**STORED RECORDS**:

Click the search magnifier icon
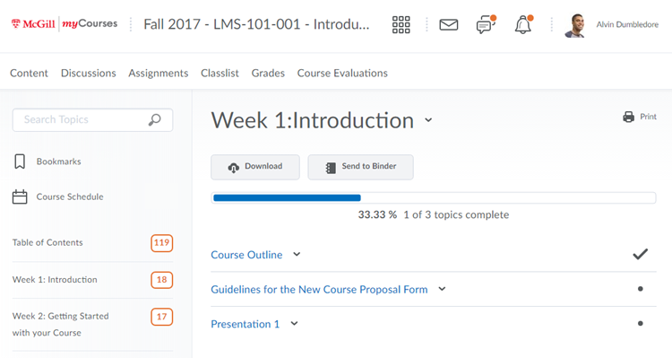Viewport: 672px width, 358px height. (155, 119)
==
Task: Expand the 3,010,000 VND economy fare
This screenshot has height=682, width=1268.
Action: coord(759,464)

**YOUR OBJECTIVE**: Format the material as a Markdown table with columns named Row and Line, numbering each line and omitting blank lines. Start at the line that contains "Task: Expand the 3,010,000 VND economy fare" and stop after the line that contains "Action: coord(759,464)".

**RESULT OF THIS TASK**:
| Row | Line |
|---|---|
| 1 | Task: Expand the 3,010,000 VND economy fare |
| 2 | This screenshot has height=682, width=1268. |
| 3 | Action: coord(759,464) |